Wednesday, April 3, 2013
Kicking it with Kiero Small: Part I
By Edward Aschoff
Arkansas fullback Kiero Small has seen a lot during his two years with the Razorbacks.
He felt the highs of transferring from the junior college ranks to a team that flirted with a BCS berth to watching one of the more talented teams in the SEC crumble after losing its head coach almost exactly a year ago.
During that miserable season in Fayetteville, Small, who will be a redshirt senior this fall, had to sit and watch for 11 games after he broke his foot in practice following the Razorbacks' opener.
A lot has changed for Small and Arkansas since his injury, so he decided to take some time out of his busy schedule to talk to ESPN.com about his injury and the new, physical style Bret Bielema has brought to Arkansas's football team:
Edward Aschoff: How is spring practice going for you after you had to sit out just about all of last season after breaking your foot?
Kiero Small: It’s going pretty good. I’m 100 percent now and it feels good to be running around at 100 percent and getting back into the swing of things.
EA: Your injury didn’t sound fun at all.
KS: Not at all. I finished practice, but when I cut the tape it was a pretty bad feeling.
EA: How did it happen?
Fullback Kiero Small is working his way back from a broken foot he suffered after the first game last season.

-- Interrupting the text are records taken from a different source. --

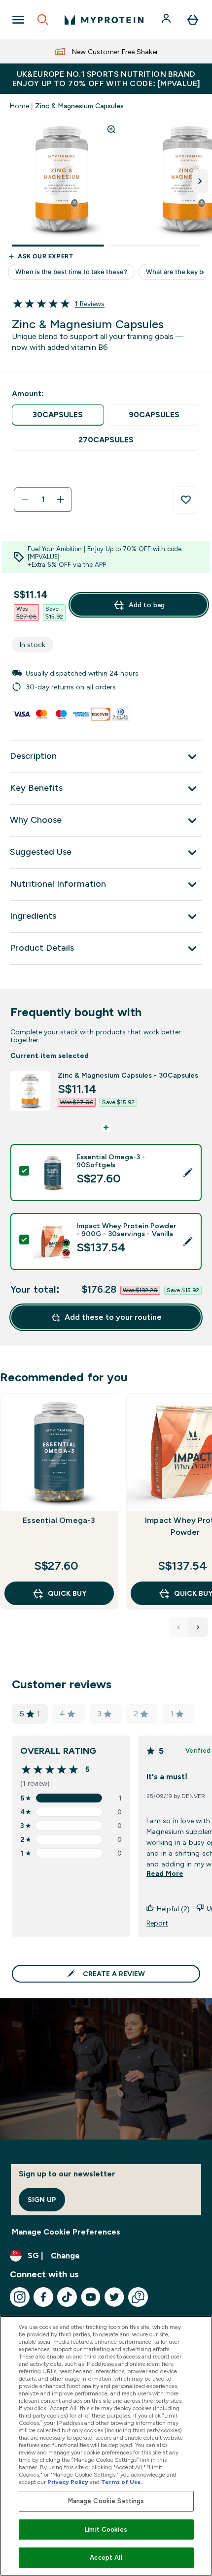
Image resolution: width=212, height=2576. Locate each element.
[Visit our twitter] (114, 2297)
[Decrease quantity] (25, 499)
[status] (43, 499)
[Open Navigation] (18, 19)
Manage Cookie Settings (106, 2501)
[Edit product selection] (188, 1173)
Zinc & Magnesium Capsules (79, 106)
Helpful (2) (173, 1909)
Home (19, 106)
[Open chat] (138, 2297)
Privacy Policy (67, 2482)
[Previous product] (178, 1627)
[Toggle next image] (200, 181)
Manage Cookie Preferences (66, 2232)
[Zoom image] (111, 129)
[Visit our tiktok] (67, 2297)
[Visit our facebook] (43, 2297)
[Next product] (198, 1627)
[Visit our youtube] (91, 2297)
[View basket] (193, 19)
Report (157, 1923)
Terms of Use (121, 2482)
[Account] (167, 20)
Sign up (42, 2200)
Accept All (106, 2557)
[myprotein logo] (104, 19)
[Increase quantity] (60, 499)
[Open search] (43, 20)
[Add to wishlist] (186, 500)
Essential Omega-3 (59, 1520)
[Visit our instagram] (20, 2297)
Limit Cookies (106, 2529)
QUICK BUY (67, 1593)
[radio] (58, 415)
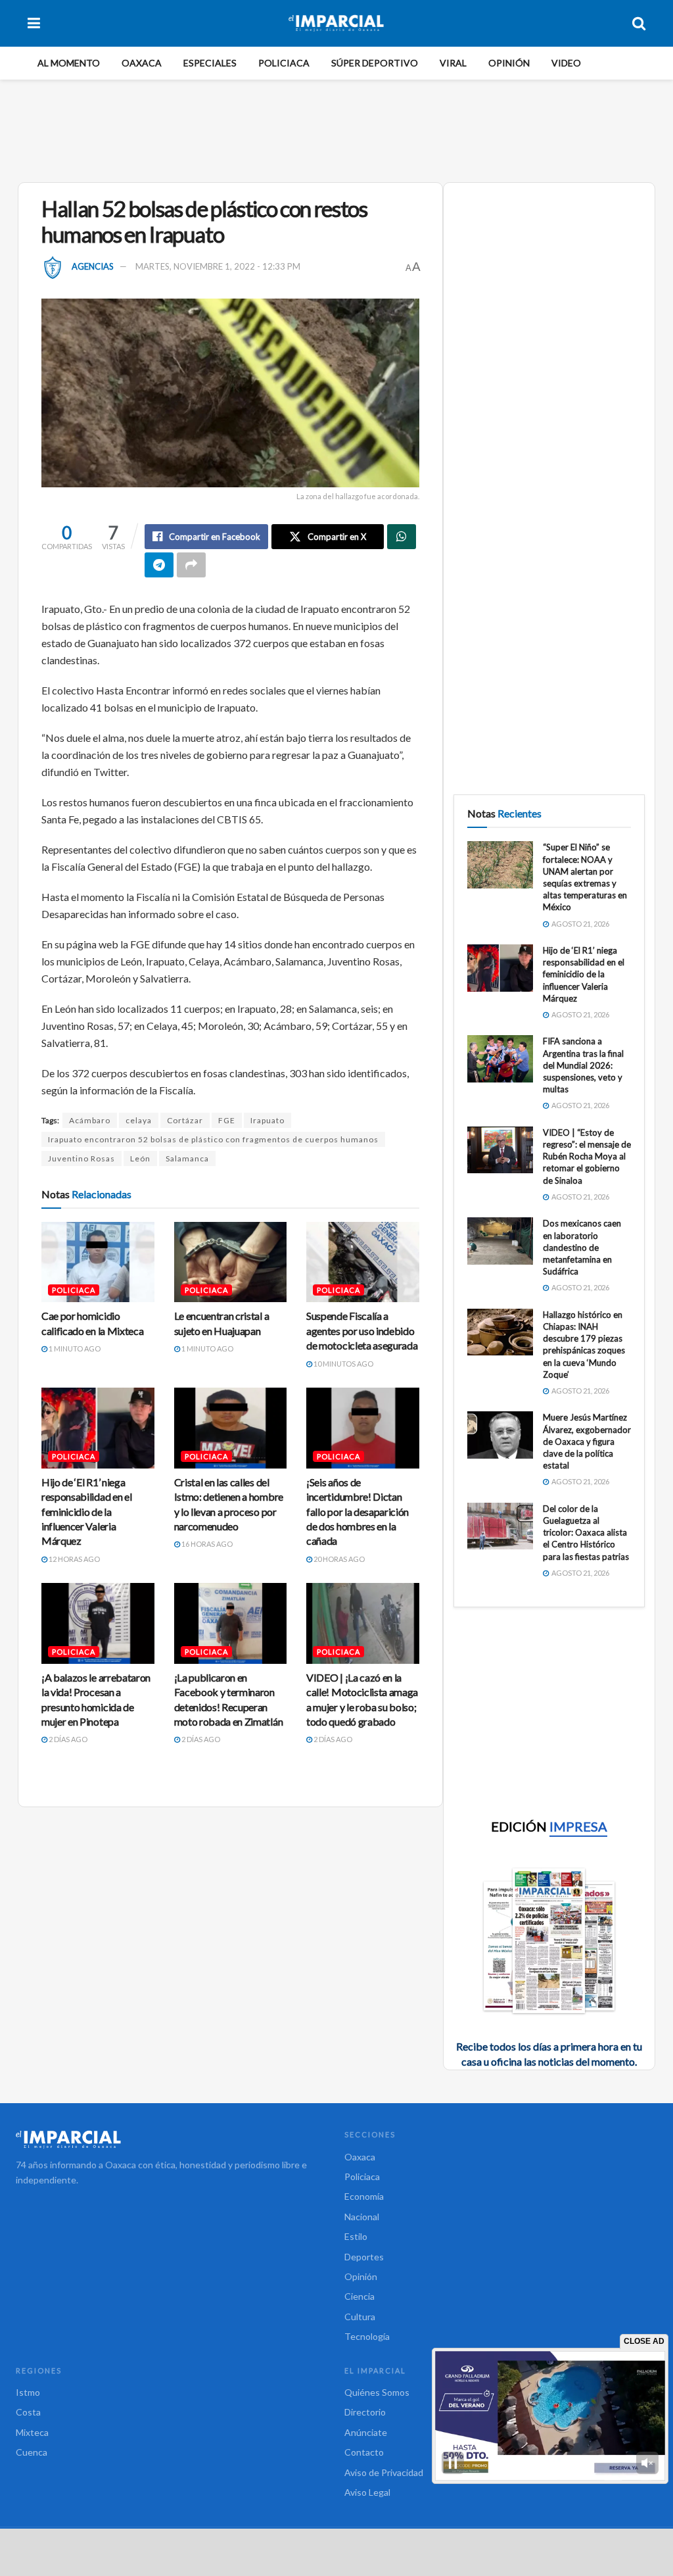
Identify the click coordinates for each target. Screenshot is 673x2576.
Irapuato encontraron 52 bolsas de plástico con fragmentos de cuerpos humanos (213, 1139)
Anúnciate (365, 2432)
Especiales (210, 62)
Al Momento (68, 62)
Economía (364, 2196)
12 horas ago (73, 1559)
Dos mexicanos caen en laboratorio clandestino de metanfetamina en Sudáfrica (582, 1247)
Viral (453, 62)
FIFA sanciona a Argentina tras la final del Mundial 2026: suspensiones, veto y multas (583, 1065)
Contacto (364, 2452)
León (140, 1158)
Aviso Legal (367, 2492)
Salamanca (187, 1158)
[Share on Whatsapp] (401, 536)
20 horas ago (338, 1559)
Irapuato (267, 1120)
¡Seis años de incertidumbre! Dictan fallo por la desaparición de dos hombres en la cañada (357, 1511)
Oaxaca (142, 62)
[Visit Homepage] (336, 23)
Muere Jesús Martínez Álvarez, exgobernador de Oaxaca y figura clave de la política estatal (587, 1441)
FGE (226, 1120)
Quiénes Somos (376, 2392)
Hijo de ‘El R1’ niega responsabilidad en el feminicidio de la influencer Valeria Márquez (86, 1511)
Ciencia (359, 2296)
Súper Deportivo (374, 62)
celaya (139, 1120)
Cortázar (185, 1120)
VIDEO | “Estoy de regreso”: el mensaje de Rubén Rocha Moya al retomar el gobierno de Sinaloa (587, 1156)
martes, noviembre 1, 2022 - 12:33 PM (217, 266)
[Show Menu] (34, 23)
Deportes (364, 2256)
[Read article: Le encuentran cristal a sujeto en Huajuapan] (230, 1262)
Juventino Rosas (81, 1158)
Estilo (355, 2236)
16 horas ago (206, 1544)
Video (566, 62)
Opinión (509, 62)
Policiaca (284, 62)
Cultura (359, 2316)
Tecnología (367, 2336)
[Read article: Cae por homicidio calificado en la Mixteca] (97, 1262)
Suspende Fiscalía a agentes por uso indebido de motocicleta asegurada (361, 1330)
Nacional (361, 2216)
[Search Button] (638, 23)
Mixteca (32, 2432)
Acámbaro (89, 1120)
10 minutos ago (342, 1363)
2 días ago (67, 1739)
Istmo (28, 2392)
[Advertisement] (336, 128)
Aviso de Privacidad (383, 2472)
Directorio (365, 2412)
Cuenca (31, 2452)
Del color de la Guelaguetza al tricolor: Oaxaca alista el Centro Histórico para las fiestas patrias (586, 1532)
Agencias (93, 266)
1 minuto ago (74, 1348)
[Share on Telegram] (159, 564)
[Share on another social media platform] (191, 564)
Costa (28, 2412)
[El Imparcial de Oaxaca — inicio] (172, 2139)
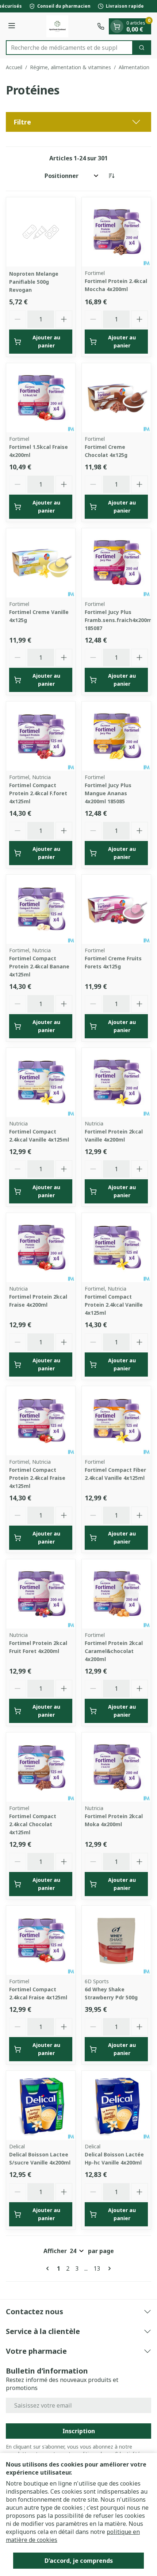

KS: We were down on the goal line and it was just a normal play, and I think I stepped wrong or something. I just know that I felt it and thought it was a sprained ankle or something so I got back into the huddle and finished a couple plays at the end of practice. When I came off the field, I felt something different (in his foot) so I got the trainers and when they cut the tape we found out what it was.
EA: What did you have to do in order to avoid going crazy because you couldn’t really walk?
KS: Well, when I first got out of surgery and I was going to school for a few weeks it was different because one of my legs got bigger than the other because I was pushing the knee scooter around. I was then in a boot for a little while and then I was finally able to walk on two feet, but it was a little different because I had to remind myself to stop limping and not to favor one side. It was tough in the beginning, but as the process went I just took it in stride.
EA: When was the first time you were able to run again?
KS: I can’t remember exactly, but I think it was toward the end of the season. I was running, but it wasn’t a full-speed run. I was running straight and I couldn’t cut or anything like that. Every time I could do something new, I tried to go attack it and it just felt good to be able to run. Coming into spring and being able to do everything was a good feeling.
EA: What was it like for you to sit and watch everything that happened to you guys on the field?
KS: It was tough. It was probably one of the toughest things I’ve had to do because the guys that were out there, we really bonded as a team. It didn’t show on the field, but we were a real close team and with all the things that happened it forced us to bond more. It seemed like seeing your brother out there and you can’t help him.
EA: How much does that motivate you and some of the other guys to rebound this season, considering all the shortcomings you had with so much talent last fall?
KS: One of the things it showed us is that nothing is promised. Everybody had high hopes last year and with everything that happened, we saw that we have to go to work. It’s good to work and work, but at the end of the day, you have to put it all on the field. Now, we’re taking it one day at a time. That’s on thing that coach [Bret Bielema] has stressed. We have a younger team so we all understand that it’s going to take one day at a time.
EA: What was your first reaction when you saw that Bret Bielema was going to be your new head coach?
KS: I was pretty excited. I had watched them in their bowl game and I knew that Monte Ball was a big-time name the last couple of years, so they were always on prime-time TV. I liked their style of ball and when we finally got around to meeting with us you didn’t really know what to expect, but it was a sigh of relief when we met with him.
EA: How much do you like that physical running style, especially being the fullback in this offense?
KS: I like it a lot. It allows me to stay on the field a lot more and basically I get to punch people in the mouth and play physical ball. That’s the kind of ball you need if you’re going to win in this league.
EA: Is that the kind of ball that this team needs, especially after not having much energy or fire for most of last season?
KS: Everything fell into place. We have a great strength and conditioning staff and a great coaching staff. Everything fell into place for what this team needs. We have some young running backs that showed that they are pretty good last year and they aren’t already seasoned. They can be molded and this system allows you to go out and play tough football and hit people in the mouth and that’s the kind of ball that this team needs.
EA: What do you think your role will be in this kind of offense?
KS: Whatever they ask me to do. I’m practically the oldest guy on the team and I’ve seen a lot. Right now, it’s just to lead by example because I’m not really a vocal guy. I try to lead by example and attack everything we do and keep the younger guys going. It’s spring ball so we don’t have a game every Saturday. We just have scrimmages so I have to keep telling them that this is going to help us in the fall.